TASK TO CARRY OUT
Lines of the listing below that contain the string "agent" are to be returned.

GIVEN DATA

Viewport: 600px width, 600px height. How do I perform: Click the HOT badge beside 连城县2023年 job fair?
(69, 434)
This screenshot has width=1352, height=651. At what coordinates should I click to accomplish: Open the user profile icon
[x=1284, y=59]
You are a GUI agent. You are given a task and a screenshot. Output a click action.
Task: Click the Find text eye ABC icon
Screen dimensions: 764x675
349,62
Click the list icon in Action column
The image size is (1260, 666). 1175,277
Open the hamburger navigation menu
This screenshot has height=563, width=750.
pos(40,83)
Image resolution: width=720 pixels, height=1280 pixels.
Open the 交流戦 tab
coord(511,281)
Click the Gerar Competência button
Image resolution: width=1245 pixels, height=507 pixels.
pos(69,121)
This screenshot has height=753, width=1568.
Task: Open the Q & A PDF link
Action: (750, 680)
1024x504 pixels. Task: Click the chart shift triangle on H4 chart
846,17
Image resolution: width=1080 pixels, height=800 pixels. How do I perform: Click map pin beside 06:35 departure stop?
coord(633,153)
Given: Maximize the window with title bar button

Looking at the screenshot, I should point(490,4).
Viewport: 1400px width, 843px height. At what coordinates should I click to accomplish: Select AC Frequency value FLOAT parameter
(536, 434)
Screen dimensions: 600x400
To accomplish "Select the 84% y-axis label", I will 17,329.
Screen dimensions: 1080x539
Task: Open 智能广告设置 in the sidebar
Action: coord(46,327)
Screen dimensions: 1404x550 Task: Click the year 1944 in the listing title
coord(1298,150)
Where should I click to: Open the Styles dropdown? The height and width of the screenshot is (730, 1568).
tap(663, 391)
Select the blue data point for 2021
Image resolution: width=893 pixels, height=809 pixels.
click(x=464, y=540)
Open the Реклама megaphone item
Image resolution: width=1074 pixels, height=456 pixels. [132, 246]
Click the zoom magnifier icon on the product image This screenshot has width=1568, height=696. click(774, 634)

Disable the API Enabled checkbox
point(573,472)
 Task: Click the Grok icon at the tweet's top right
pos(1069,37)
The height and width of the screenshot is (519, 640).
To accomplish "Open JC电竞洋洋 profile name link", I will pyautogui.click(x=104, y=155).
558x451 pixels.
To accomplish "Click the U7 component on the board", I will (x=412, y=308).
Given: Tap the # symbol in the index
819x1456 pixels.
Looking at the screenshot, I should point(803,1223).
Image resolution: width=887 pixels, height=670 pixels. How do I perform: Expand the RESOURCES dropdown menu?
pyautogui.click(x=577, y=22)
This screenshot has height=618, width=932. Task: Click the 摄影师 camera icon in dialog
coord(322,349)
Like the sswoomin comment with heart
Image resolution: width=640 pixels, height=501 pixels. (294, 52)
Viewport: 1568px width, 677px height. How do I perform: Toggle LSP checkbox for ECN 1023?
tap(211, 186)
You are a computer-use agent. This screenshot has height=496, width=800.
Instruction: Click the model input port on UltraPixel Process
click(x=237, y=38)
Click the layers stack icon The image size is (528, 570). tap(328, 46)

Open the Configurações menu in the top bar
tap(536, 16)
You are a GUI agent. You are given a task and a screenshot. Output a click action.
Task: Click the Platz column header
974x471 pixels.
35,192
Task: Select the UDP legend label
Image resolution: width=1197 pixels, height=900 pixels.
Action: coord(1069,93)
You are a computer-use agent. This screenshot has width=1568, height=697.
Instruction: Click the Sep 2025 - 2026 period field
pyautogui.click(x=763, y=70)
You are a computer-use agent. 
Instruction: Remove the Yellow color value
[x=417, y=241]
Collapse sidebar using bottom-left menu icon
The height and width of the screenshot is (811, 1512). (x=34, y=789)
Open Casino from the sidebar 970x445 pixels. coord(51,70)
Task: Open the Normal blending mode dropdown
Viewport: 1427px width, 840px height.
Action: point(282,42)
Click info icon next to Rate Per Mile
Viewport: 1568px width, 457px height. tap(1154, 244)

FINAL ANSWER
You are a GUI agent. You are given a task and a screenshot. Output a click action.
You are a computer-use agent. This screenshot has height=496, width=800.
You are a GUI agent. You are given a task and a screenshot. Output a click action.
You are a computer-use agent. This screenshot has width=1568, height=697.
You are a computer-use agent. 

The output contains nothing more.